А крышка чайника уже подпрыгивает, вода в нем бурлит, заливая костер.

«Чайку не попьешь — не поработаешь», — говорят северяне, но мне что-то и чаю сегодня не хочется. Костер разжег по привычке. Без него как-то неуютно. Люблю посидеть около костра, может, еще с той поры, когда пастушонком был.

Август, помню, сухой пал. По ночам, когда стадо отдыхало, я забирался в свежий, пахнущий мятой и клевером стог. И проспал как-то. Слышу — мычат. Пастбище узкое, между озерами лежит. Чуть не понравится коровам — на другой берег. И не широко, а попробуй сунься в воду — холоднющая. А там, за озером, колхозные стога. Как магнит притягивают они коров. До того измучился, что даже сниться стало: держусь за коровий хвост и плыву. Озеро за озером переплываю. Кстати, потом я так и делал.

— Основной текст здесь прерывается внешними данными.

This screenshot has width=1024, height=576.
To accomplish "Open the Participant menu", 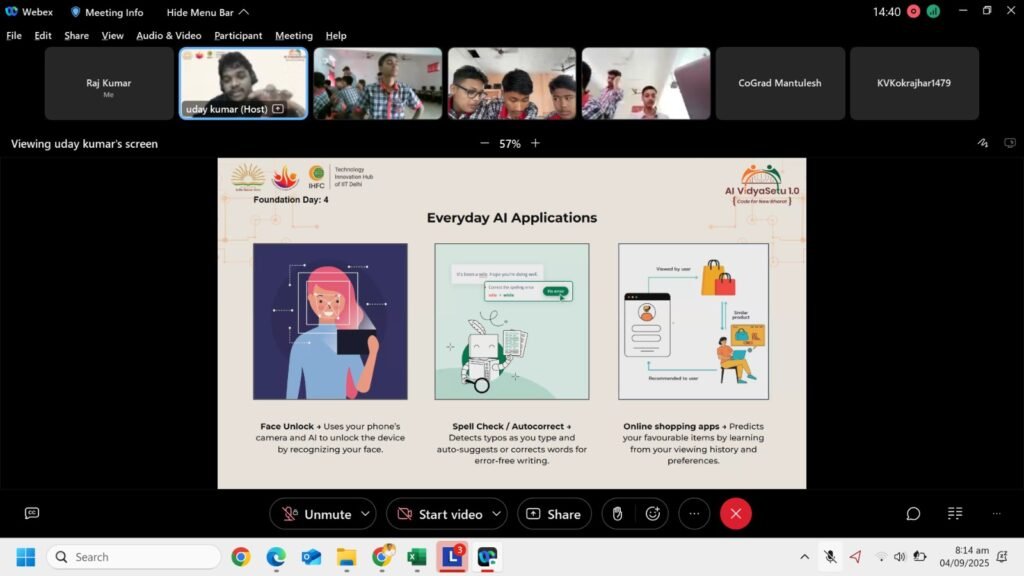I will [238, 36].
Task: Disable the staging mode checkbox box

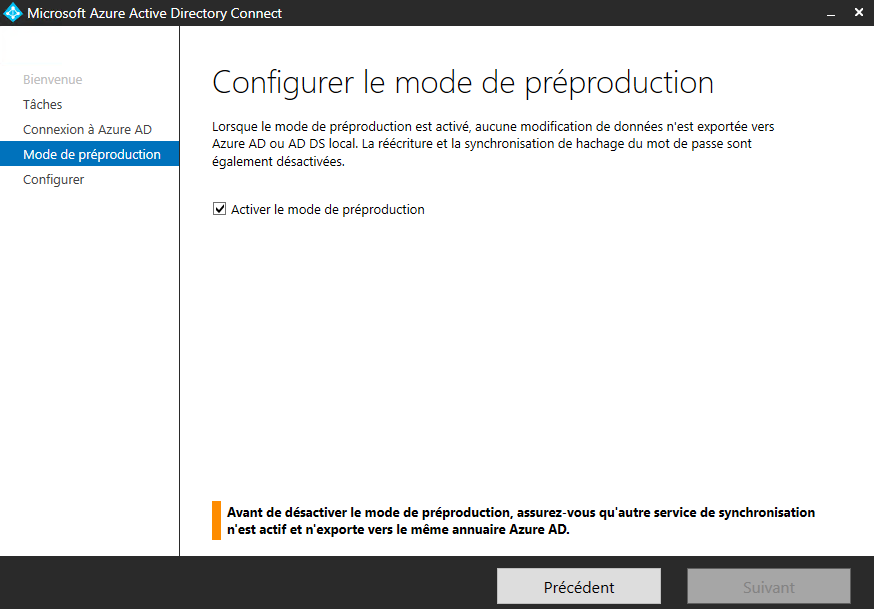Action: click(x=220, y=210)
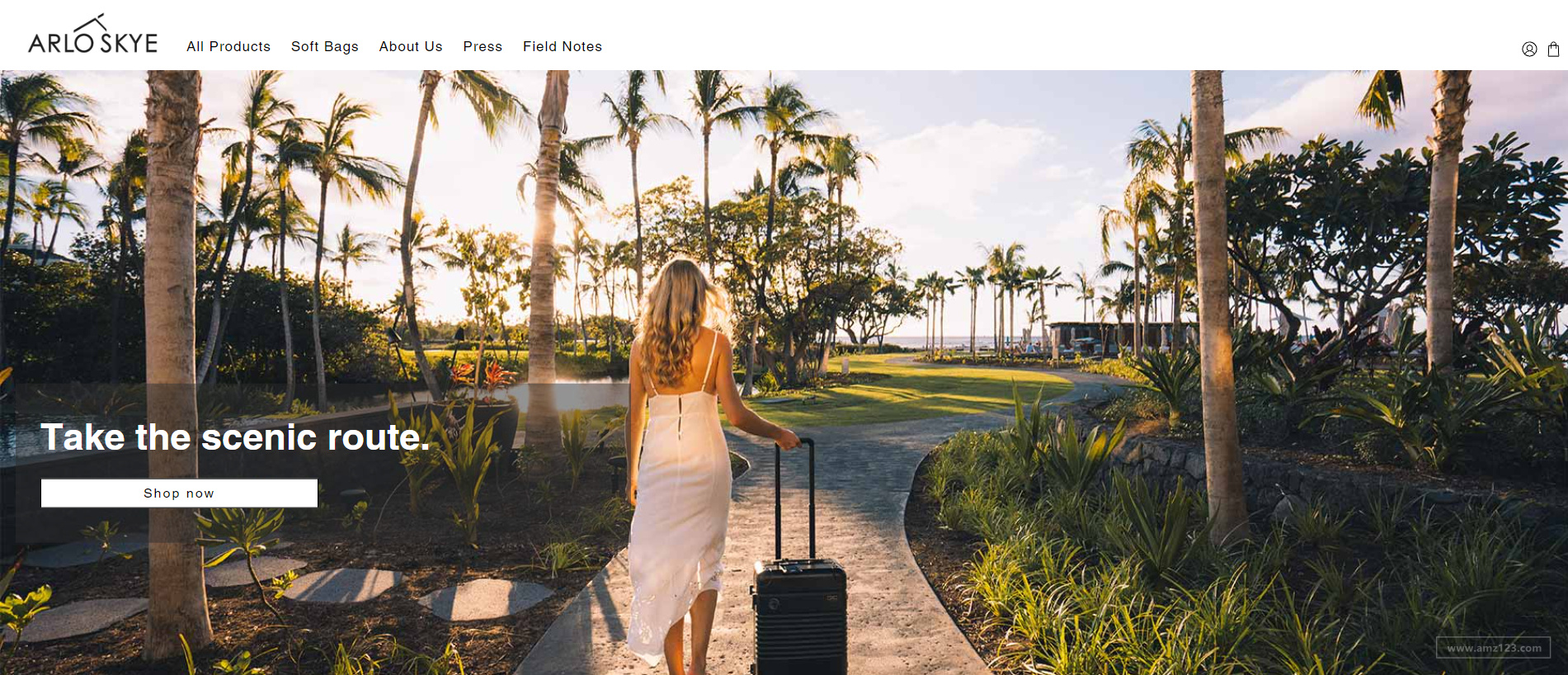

Мычат буренушки. Тряхнул головой, гляжу — в сборе. Не успели разбрестись. Солнце еще не показалось из-за кромки леса, но ветерок проснулся, с реки холодком тянет. Помахав руками, зевая, я застыл: передо мной утка плещется. Чуть побольше чирка, окраской на сизаря похожа. Крылья серебром отливают.

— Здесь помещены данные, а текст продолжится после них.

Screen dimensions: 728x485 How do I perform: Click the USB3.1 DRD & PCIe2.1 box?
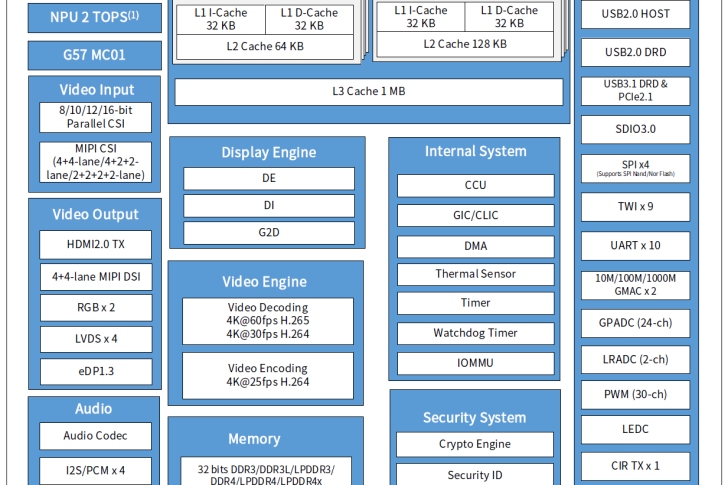[635, 90]
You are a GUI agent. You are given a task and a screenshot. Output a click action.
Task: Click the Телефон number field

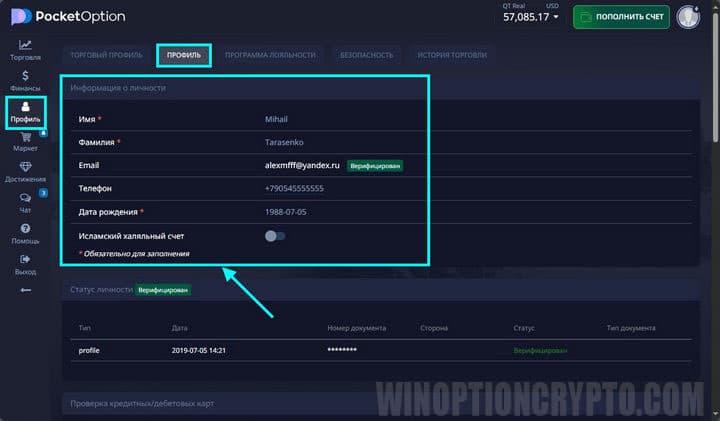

Пока ружье из-под стога вытаскивал, успела отплыть от берега, выцелил все же.

«Ба-ах!» — в далеком от речной поймы бору глухо откликнулось эхо.

Только свист крыльев услышал да, когда дым рассеялся, заметил на воде рябь. Смотрю на озеро, забыв про стадо, протираю глаза от удивления: ведь так близко была, и промазал.

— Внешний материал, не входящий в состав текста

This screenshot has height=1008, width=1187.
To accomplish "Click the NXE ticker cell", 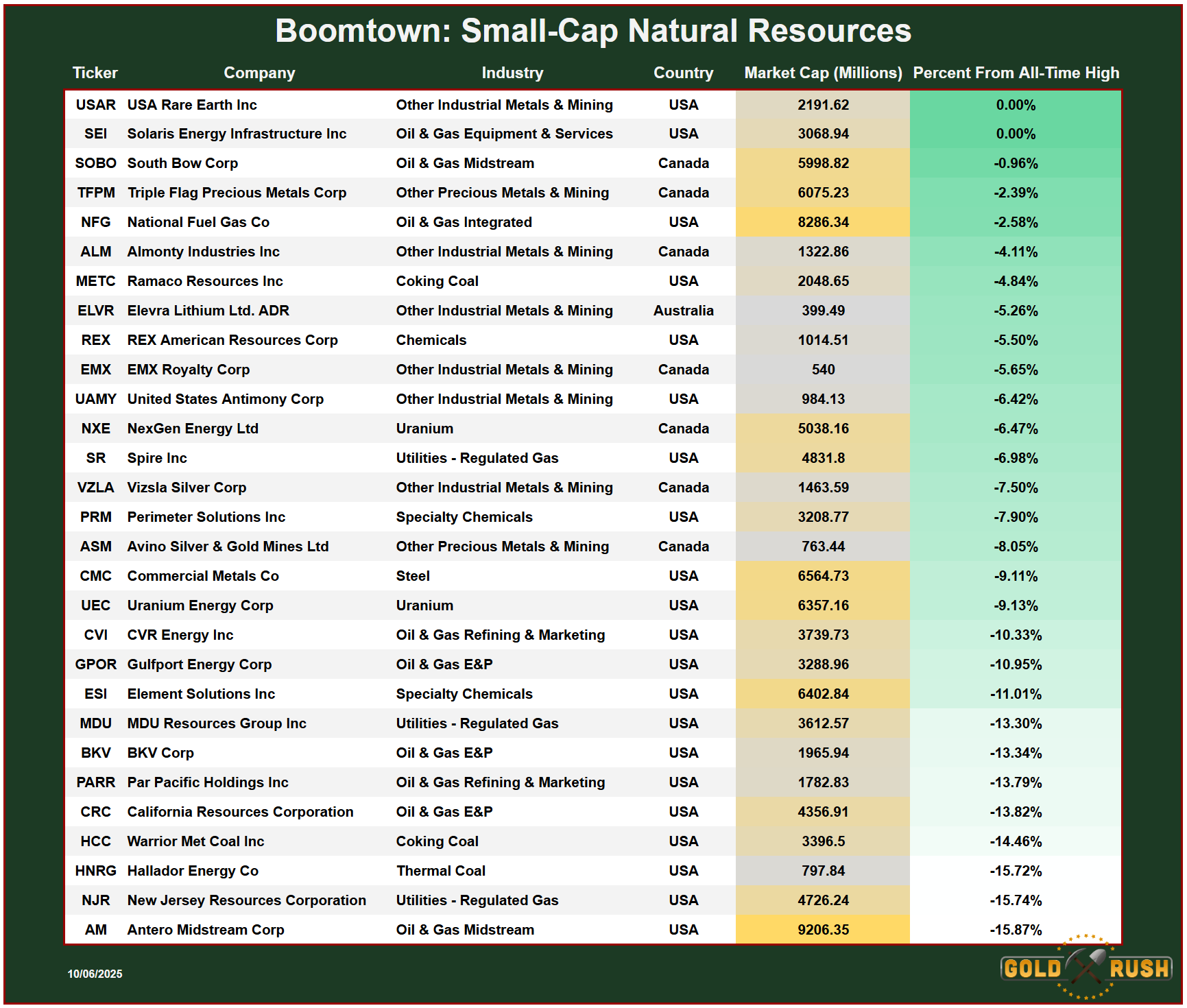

С тех пор сколько болот и озер исходил, сколько речек узнал, а так и не встречал серебрянки. Однажды в тундре, около Югорского Шара, показалось мне, что ее крылья просвистели под слепящими лучами незакатного солнца. «Она?» — у таежных охотников расспрашивал. «Не видали!» — отвечают. В Прибалтике под шум прибоя не одну зорьку на взморье провел. В казахстанских степях, у Ишима, на озера, заросшие высоким, как ивняк, камышом, пристально глядел часами. Лебеди пролетали над головой, гуси поднимались со жнивья, утки огромными стаями стремительно неслись на юг. Моей среди них не было. Это, наверно, чирок или белобокий нырок был, спросонья чего не покажется, но запало в голову, и как только в воздухе запахнет весной, невольно думается: «Серебрянка опять на север спешит». И снова: вещевой мешок — на плечи, ружьишко — в руку, и туда, побродить, послушать, посмотреть.